§ WORK REQUEST:
All lines from the start of the listing below through the line containing "This screenshot has height=1000, width=1000." are to be written out again exactly, and no others.

§ SUPPLIED DATA:
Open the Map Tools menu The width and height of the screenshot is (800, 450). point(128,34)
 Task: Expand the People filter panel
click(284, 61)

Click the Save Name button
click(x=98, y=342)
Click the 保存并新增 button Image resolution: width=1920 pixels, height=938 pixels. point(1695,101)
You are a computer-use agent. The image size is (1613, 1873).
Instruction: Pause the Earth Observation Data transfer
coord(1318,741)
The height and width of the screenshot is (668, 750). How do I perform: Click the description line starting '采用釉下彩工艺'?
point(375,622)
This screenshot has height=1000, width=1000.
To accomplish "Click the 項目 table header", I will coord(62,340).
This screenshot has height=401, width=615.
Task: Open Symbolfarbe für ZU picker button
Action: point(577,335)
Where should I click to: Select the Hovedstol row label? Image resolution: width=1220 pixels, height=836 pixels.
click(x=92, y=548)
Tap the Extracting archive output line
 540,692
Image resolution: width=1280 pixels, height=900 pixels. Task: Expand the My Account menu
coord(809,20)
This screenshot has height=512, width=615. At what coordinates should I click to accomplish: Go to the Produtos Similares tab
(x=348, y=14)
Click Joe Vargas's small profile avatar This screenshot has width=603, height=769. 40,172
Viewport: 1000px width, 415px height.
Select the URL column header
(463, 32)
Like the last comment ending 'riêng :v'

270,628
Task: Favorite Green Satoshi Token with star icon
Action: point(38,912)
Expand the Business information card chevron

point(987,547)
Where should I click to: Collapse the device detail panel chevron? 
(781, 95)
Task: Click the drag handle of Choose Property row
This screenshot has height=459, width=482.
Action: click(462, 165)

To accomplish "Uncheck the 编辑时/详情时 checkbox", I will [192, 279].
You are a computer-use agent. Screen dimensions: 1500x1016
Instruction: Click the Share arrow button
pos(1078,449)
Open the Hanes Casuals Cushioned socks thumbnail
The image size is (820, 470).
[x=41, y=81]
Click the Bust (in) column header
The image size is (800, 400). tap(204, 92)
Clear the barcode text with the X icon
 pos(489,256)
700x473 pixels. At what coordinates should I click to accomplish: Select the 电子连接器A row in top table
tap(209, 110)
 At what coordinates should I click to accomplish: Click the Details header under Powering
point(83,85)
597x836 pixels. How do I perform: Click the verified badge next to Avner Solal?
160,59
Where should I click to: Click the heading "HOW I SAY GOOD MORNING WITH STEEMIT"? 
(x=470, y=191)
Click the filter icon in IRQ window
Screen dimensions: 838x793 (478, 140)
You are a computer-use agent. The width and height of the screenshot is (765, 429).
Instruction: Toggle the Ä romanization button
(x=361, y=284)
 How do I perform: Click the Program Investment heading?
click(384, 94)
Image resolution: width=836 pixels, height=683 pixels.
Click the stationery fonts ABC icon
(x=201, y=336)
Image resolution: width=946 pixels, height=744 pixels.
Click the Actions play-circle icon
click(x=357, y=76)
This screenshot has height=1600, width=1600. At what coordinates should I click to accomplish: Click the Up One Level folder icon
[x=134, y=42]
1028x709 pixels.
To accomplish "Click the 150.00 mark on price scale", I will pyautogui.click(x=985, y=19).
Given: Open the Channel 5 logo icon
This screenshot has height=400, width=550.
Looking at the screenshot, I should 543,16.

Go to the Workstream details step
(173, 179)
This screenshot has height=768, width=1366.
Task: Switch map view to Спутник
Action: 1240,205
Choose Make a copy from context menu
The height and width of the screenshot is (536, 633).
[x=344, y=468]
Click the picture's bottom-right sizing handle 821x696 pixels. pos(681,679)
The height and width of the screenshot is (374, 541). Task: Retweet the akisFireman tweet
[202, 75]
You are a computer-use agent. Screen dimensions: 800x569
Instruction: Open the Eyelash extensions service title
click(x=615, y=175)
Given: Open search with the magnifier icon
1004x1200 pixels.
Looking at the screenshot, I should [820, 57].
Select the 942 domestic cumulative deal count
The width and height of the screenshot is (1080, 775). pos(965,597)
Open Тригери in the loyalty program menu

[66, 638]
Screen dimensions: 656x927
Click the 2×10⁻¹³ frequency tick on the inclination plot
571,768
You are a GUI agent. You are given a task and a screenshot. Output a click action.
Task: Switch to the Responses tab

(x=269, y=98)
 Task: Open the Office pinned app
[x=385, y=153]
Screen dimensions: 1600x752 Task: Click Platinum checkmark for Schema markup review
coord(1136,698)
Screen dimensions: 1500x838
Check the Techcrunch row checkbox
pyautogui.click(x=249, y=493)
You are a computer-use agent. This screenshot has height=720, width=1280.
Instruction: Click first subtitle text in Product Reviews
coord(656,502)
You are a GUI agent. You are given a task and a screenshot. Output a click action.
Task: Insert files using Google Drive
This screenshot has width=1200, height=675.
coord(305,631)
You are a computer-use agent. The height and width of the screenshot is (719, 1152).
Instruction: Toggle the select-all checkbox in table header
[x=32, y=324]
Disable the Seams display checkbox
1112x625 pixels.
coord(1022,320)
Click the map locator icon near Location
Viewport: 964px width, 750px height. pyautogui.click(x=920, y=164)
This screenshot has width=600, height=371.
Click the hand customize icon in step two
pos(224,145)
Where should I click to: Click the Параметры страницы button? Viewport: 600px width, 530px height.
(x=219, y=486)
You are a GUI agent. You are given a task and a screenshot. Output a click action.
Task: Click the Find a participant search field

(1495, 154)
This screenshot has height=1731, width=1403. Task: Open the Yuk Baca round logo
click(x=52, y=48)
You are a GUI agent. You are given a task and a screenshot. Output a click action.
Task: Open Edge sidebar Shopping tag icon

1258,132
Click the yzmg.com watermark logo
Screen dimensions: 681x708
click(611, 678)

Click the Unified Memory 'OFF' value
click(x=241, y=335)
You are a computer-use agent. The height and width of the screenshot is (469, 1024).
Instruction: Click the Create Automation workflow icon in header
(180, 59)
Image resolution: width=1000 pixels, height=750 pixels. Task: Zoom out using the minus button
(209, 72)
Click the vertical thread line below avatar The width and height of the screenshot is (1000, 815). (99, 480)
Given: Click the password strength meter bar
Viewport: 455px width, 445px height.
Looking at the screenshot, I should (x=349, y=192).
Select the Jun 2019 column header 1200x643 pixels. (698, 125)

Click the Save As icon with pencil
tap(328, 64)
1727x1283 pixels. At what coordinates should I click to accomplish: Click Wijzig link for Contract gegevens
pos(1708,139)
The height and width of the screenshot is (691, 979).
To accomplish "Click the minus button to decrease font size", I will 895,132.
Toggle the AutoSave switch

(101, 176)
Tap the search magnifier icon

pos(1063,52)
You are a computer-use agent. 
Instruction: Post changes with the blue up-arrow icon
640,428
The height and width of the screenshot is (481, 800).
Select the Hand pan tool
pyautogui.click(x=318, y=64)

§ RESPONSE AREA:
Open the Map Tools menu The width and height of the screenshot is (800, 450). point(128,34)
 Task: Expand the People filter panel
click(284, 61)

Click the Save Name button
click(x=98, y=342)
Click the 保存并新增 button Image resolution: width=1920 pixels, height=938 pixels. point(1695,101)
You are a computer-use agent. The image size is (1613, 1873).
Instruction: Pause the Earth Observation Data transfer
coord(1318,741)
The height and width of the screenshot is (668, 750). How do I perform: Click the description line starting '采用釉下彩工艺'?
point(375,622)
This screenshot has height=1000, width=1000.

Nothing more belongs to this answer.